Vortrag in Ganderkesee
Inklusion beginnt in der Sprache – Barrierefreie Kommunikation im Fokus
Die Veranstaltung findet am Dienstag, 5. Mai, von 18 bis 20 Uhr im Backenköhler’s Hotel und Akademie, Dorfring 40, 27777 Ganderkesee/Stenum statt.
Unter dem Motto „Inklusion beginnt in der Sprache“ lädt Susanne Steffgen, Kontaktstellenleiterin des Bundesverbands Selbsthilfe Körperbehinderter e.V. (BSK) in Ganderkesee, zu einer Info-Veranstaltung mit Vortrag ein.
Achtung: Da Susanne Steffgen stark allergisch auf Duftstoffe reagiert, bitte bei der Teilnahme auf Parfüms, Duftwasser, Rasierwasser u. ä. verzichten!
Im Mittelpunkt des Abends steht ein hybrider Vortrag von Susanne Steffgen, der sowohl vor Ort als auch per Livestream verfolgt werden kann.
Um Anmeldung für die Teilnehmenden im Hotel unter https://susannesteffgen.de/#events-title wird gebeten.
Hier gehts zum Streaming.
Sprache prägt unser Denken und Handeln – und entscheidet maßgeblich darüber, ob Menschen einbezogen oder ausgeschlossen werden. In ihrem Vortrag zeigt Susanne Steffgen praxisnah, wie inklusive und respektvolle Sprache Menschen mit Behinderungen sichtbar macht und Teilhabe ermöglicht. Anhand konkreter Beispiele aus dem Alltag wird deutlich, wie Kommunikation barrierefrei gestaltet werden kann – oft mit einfachen Mitteln.
Gleichzeitig thematisiert der Vortrag, wie Sprache auch unbeabsichtigt diskriminierend oder ausgrenzend wirken kann. Die Teilnehmenden werden dazu angeregt, das eigene Sprachverhalten zu reflektieren und neue, inklusivere Ausdrucksweisen kennenzulernen.
Die Veranstaltung ist Teil der bundesweiten Protestaktionen rund um den Europäischen Protesttag zur Gleichstellung von Menschen mit Behinderungen. Gefördert wird sie durch die AKTION MENSCH. Ziel ist es, auf die Bedeutung barrierefreier Kommunikation aufmerksam zu machen und strukturelle Diskriminierung sichtbar zu machen.

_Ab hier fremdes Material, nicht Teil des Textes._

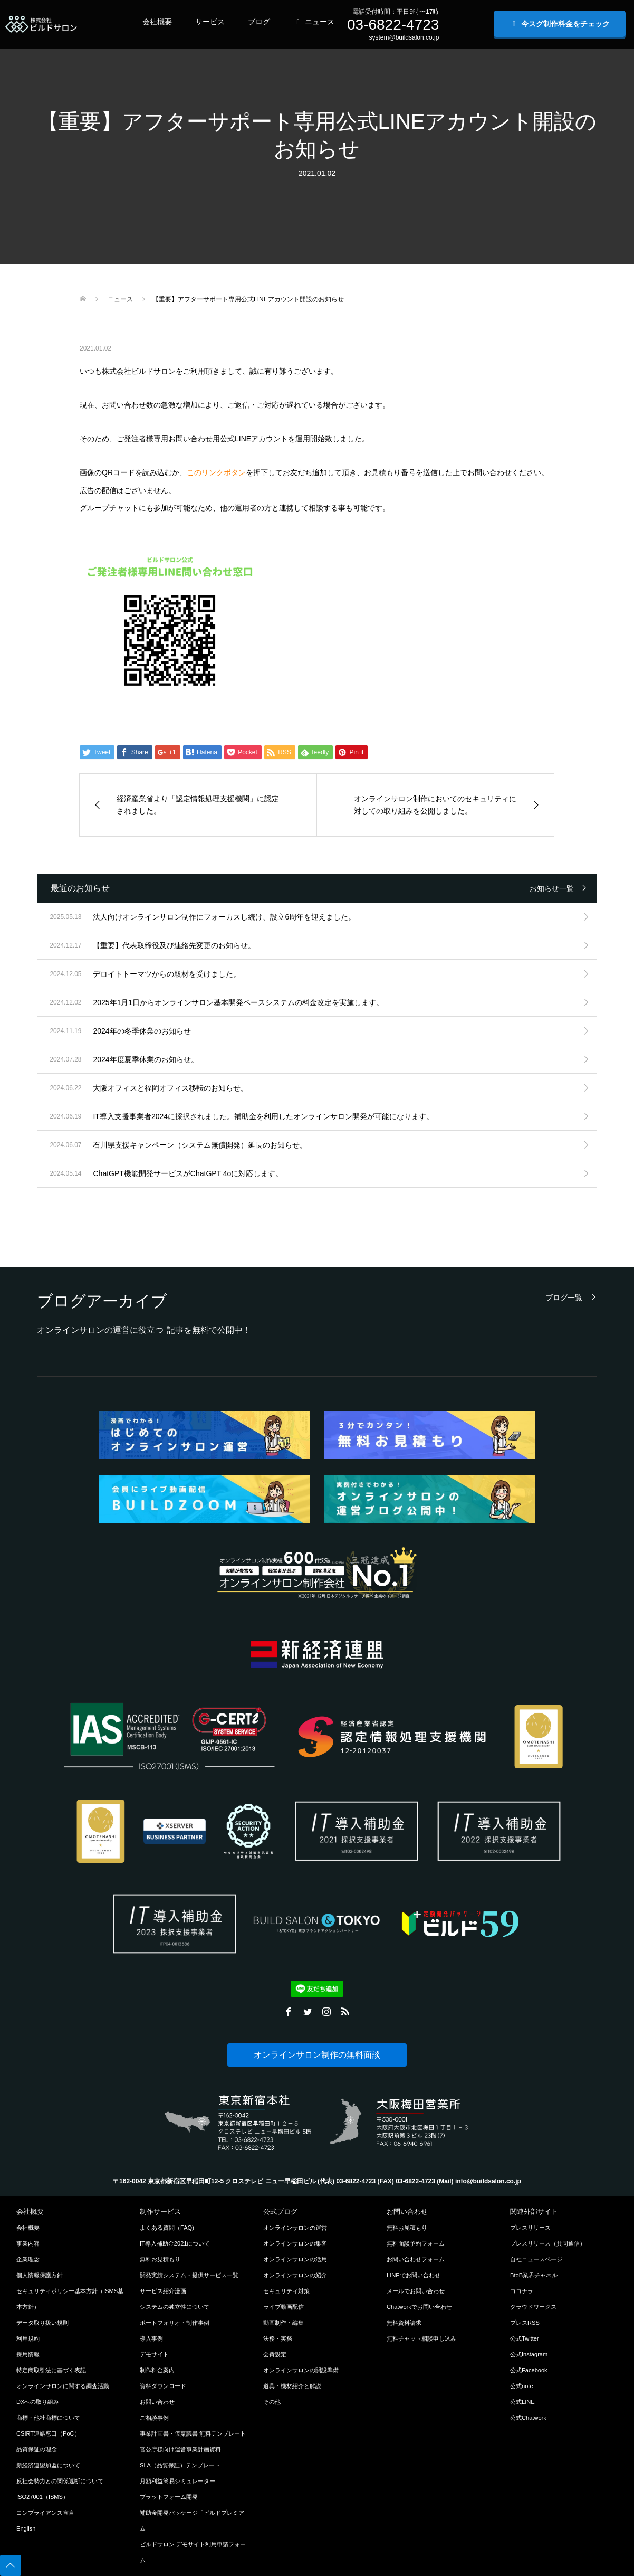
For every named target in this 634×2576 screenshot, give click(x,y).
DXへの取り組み (37, 2402)
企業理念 (28, 2259)
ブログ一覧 (563, 1297)
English (25, 2528)
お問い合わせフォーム (416, 2259)
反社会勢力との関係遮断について (59, 2481)
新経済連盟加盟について (48, 2465)
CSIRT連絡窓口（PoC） (48, 2433)
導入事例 (151, 2338)
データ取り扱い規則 (42, 2322)
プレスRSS (525, 2322)
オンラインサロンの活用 (295, 2259)
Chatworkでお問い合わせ (419, 2307)
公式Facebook (528, 2370)
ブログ (259, 21)
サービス (210, 21)
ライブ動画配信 (283, 2307)
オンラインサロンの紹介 (295, 2275)
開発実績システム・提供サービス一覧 (189, 2275)
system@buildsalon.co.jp (404, 37)
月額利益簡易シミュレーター (177, 2481)
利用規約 (28, 2338)
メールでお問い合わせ (416, 2291)
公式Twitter (524, 2338)
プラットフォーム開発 (169, 2497)
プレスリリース (530, 2227)
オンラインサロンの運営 (295, 2227)
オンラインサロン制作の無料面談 (317, 2054)
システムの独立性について (174, 2307)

Ergänzend zum Vortrag findet bereits am Samstag, 2. Mai, von 10 bis 14 Uhr ein Infostand am Inkoop Verbrauchermarkt (Raiffeisenstr. 1) in Ganderkesee statt, der Raum für Austausch, Fragen und Diskussion bietet. Bürger*innen, Betroffene sowie Vertreter*innen aus Politik und Gesellschaft sind eingeladen, sich aktiv zu beteiligen.